-- Problem description --
Each line of the data that mentions the string "under" needs to be identified and copied.

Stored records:
-*-*-

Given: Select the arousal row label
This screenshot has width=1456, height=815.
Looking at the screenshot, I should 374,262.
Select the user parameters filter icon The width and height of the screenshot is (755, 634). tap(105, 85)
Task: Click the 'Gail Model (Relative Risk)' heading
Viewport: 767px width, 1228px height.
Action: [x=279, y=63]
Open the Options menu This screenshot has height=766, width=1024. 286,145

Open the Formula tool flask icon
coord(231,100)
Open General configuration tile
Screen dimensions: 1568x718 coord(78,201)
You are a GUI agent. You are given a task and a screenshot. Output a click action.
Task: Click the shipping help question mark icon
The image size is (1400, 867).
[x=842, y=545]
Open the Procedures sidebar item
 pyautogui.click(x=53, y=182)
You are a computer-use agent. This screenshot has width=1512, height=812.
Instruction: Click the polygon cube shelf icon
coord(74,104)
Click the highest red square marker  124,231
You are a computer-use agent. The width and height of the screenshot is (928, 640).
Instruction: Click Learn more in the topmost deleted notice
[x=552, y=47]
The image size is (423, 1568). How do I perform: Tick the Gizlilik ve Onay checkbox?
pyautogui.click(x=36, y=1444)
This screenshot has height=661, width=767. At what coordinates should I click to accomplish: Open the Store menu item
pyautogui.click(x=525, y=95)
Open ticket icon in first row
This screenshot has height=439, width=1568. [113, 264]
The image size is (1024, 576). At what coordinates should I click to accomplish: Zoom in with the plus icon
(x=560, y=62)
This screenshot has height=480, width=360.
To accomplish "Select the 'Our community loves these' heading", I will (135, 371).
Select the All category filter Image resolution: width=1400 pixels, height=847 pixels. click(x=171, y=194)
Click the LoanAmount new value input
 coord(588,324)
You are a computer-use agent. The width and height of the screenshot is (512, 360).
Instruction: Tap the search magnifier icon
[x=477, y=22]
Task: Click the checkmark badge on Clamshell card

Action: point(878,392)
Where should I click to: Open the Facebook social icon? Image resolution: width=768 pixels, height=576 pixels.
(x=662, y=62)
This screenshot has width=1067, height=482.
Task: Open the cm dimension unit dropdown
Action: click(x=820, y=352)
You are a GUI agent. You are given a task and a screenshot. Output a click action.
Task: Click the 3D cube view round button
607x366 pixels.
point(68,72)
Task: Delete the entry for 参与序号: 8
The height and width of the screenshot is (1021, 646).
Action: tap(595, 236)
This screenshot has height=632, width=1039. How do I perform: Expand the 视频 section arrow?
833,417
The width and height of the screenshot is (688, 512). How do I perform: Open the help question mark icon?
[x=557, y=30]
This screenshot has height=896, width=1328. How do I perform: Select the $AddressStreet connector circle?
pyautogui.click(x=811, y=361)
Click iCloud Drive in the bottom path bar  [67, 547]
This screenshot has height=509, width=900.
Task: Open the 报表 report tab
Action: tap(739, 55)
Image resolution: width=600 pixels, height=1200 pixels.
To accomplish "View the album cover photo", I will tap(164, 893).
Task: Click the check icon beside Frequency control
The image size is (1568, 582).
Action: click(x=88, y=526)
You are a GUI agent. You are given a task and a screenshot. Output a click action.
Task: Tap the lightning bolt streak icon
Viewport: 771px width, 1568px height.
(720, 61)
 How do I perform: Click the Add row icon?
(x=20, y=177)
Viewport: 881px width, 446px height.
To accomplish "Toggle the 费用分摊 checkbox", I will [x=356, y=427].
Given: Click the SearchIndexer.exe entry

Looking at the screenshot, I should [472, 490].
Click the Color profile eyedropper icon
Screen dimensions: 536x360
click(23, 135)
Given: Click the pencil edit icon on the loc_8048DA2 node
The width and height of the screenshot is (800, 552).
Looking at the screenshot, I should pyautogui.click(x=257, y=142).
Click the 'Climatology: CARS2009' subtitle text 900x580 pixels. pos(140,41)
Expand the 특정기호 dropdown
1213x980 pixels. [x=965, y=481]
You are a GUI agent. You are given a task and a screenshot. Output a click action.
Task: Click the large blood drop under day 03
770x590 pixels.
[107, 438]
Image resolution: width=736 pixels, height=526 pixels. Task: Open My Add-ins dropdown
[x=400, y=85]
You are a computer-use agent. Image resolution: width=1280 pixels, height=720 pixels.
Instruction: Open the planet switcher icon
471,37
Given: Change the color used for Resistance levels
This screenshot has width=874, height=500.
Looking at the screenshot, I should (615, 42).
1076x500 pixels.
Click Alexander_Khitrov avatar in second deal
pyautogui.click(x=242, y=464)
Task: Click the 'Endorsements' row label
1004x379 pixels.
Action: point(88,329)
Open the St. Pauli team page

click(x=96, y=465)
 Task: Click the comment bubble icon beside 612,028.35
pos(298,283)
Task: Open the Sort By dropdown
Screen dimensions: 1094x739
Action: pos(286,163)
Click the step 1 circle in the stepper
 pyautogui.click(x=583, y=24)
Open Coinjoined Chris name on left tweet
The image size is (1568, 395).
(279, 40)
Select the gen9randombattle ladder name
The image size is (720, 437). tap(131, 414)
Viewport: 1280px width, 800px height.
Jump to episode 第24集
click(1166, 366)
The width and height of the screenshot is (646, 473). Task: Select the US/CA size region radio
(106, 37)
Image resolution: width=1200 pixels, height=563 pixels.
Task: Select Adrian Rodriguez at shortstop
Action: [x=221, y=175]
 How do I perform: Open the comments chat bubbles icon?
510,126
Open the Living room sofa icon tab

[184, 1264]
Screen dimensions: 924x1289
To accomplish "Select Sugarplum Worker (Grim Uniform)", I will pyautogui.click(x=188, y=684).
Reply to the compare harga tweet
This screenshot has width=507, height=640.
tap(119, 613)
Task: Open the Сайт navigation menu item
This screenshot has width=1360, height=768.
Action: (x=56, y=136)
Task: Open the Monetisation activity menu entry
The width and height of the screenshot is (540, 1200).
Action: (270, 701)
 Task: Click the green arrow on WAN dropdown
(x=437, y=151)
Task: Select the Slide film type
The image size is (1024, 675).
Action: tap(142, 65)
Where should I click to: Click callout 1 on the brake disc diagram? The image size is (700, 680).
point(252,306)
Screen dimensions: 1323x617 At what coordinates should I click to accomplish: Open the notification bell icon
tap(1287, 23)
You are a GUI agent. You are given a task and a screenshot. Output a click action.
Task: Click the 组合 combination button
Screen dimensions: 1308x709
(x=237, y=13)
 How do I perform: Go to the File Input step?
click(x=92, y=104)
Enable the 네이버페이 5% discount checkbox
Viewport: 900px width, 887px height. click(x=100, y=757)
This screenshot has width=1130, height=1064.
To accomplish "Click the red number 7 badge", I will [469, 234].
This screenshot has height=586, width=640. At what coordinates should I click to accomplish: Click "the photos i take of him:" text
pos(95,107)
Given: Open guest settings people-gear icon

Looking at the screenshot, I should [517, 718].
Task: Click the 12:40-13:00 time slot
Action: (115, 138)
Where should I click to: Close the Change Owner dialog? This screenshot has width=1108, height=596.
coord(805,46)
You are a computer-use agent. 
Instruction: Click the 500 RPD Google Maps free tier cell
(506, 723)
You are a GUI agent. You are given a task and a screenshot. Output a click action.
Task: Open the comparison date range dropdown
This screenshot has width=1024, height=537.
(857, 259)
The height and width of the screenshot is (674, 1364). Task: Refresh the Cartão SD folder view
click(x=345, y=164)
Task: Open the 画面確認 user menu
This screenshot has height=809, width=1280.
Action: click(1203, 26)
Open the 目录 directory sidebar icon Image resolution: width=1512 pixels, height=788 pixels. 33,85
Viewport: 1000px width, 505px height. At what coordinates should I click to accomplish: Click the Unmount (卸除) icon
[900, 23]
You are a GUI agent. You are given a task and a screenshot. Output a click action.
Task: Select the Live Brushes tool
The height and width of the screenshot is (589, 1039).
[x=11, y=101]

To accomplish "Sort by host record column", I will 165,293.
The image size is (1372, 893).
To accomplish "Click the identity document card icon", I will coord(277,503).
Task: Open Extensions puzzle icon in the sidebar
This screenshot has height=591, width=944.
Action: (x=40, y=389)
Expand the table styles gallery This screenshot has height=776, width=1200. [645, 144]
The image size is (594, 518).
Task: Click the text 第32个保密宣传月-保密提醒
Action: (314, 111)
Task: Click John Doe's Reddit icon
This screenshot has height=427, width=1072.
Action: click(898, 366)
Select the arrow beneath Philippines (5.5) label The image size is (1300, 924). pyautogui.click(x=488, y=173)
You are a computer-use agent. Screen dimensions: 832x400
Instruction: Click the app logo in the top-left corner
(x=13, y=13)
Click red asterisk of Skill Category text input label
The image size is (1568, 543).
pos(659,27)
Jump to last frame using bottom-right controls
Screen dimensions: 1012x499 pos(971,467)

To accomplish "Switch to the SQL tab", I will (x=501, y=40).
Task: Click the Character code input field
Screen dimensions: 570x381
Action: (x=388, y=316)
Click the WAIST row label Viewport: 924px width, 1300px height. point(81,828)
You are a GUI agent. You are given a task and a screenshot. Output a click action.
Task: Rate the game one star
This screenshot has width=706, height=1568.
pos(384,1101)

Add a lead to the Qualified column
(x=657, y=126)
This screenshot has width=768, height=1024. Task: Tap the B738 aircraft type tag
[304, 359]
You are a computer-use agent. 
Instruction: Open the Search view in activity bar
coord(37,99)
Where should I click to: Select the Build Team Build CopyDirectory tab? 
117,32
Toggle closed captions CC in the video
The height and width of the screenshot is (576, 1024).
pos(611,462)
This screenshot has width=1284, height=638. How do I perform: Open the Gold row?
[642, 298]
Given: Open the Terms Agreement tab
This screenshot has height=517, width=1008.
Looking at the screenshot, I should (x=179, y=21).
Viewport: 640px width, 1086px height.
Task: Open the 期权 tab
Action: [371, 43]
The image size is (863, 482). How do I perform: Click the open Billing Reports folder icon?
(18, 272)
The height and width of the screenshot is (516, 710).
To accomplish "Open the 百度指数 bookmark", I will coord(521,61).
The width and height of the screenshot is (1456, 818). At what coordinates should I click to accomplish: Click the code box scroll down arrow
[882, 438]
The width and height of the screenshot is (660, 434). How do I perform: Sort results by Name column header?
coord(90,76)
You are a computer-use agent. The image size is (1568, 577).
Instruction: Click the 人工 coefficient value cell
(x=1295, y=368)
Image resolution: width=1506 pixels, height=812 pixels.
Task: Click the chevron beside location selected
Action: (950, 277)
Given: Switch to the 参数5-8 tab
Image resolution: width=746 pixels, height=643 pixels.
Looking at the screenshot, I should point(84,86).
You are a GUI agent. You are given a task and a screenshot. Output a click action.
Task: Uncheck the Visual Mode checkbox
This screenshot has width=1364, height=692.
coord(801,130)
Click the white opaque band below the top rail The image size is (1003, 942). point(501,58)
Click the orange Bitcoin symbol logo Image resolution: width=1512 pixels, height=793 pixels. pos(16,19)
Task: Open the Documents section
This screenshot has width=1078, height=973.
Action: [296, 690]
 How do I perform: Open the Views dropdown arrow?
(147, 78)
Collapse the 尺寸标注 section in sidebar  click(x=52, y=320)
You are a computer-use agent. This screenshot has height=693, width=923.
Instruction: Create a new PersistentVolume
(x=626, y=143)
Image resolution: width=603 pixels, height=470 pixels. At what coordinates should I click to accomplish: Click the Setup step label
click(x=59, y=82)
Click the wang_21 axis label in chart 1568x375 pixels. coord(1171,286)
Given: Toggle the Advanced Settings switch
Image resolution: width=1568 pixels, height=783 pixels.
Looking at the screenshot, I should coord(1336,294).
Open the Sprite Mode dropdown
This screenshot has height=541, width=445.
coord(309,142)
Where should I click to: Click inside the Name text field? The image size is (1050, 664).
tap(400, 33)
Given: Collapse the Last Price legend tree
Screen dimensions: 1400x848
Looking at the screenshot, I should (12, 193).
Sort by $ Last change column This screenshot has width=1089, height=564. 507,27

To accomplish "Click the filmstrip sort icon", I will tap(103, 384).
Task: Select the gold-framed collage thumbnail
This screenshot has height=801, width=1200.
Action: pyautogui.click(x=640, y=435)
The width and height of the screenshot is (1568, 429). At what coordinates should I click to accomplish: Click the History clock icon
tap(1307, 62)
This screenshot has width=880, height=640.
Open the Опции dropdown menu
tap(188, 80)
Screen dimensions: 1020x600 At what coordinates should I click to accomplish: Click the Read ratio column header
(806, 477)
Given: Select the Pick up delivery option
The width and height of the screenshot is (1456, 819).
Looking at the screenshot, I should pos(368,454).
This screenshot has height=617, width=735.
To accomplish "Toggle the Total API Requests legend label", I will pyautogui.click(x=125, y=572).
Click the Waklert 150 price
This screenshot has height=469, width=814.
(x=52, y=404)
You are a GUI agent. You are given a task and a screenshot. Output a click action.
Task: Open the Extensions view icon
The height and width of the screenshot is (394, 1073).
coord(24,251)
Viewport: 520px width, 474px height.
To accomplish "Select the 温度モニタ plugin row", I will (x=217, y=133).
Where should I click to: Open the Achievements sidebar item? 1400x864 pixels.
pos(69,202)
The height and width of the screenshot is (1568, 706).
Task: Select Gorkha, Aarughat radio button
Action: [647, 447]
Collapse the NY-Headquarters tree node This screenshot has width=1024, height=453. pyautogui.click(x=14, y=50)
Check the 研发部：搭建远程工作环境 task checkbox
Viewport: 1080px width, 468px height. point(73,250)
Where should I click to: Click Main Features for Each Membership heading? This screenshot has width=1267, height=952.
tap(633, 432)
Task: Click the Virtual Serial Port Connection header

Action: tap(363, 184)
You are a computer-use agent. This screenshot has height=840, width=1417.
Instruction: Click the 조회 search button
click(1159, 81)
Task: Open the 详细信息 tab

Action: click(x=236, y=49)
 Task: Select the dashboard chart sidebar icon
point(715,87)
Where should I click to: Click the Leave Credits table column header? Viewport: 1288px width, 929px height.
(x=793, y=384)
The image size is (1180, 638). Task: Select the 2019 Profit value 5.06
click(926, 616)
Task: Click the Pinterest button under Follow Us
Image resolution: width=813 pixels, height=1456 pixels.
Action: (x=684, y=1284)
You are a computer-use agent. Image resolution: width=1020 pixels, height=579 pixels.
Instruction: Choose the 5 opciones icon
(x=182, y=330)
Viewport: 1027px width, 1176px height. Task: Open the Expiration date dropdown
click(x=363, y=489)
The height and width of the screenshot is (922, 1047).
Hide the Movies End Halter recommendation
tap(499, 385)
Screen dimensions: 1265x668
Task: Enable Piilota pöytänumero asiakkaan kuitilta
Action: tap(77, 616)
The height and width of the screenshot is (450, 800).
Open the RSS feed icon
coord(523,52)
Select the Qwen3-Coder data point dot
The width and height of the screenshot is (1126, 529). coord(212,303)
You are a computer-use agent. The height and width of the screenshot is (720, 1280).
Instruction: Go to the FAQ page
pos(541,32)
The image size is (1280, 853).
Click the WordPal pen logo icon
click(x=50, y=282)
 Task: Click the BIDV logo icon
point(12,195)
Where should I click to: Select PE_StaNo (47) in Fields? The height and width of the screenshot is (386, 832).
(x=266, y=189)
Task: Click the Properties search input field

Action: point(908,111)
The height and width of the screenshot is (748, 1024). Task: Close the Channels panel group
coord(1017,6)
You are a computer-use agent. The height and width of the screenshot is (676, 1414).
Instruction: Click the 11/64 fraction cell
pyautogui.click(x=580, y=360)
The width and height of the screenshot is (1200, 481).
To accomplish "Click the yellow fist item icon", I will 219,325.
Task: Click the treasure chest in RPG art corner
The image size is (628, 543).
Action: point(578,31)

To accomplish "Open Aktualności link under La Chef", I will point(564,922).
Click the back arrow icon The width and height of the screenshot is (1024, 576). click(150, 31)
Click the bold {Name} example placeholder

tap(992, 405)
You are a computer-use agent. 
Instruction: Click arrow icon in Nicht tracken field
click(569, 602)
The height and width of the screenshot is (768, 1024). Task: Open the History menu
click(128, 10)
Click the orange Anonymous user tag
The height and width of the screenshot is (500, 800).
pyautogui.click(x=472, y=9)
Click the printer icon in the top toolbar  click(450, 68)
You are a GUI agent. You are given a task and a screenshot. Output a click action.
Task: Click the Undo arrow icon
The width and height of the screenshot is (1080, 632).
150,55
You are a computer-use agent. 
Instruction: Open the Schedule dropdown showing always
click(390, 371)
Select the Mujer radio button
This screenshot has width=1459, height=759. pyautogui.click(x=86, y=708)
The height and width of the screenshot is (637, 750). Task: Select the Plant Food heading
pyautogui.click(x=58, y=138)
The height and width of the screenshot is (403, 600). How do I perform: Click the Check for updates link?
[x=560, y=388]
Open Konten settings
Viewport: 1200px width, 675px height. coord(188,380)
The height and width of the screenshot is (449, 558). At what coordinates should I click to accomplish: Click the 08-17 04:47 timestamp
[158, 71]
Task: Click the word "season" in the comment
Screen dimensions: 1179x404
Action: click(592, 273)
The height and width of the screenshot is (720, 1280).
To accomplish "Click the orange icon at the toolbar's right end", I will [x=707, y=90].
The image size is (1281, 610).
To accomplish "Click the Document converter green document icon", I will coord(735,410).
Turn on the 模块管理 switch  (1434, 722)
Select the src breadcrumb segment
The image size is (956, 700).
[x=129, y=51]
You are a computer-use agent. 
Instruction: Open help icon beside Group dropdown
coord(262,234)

-*-*-

-- Exercise solution --
Task: Click the large blood drop under day 03
Task: Click the Pinterest button under Follow Us
To accomplish "Open Aktualności link under La Chef", I will point(564,922).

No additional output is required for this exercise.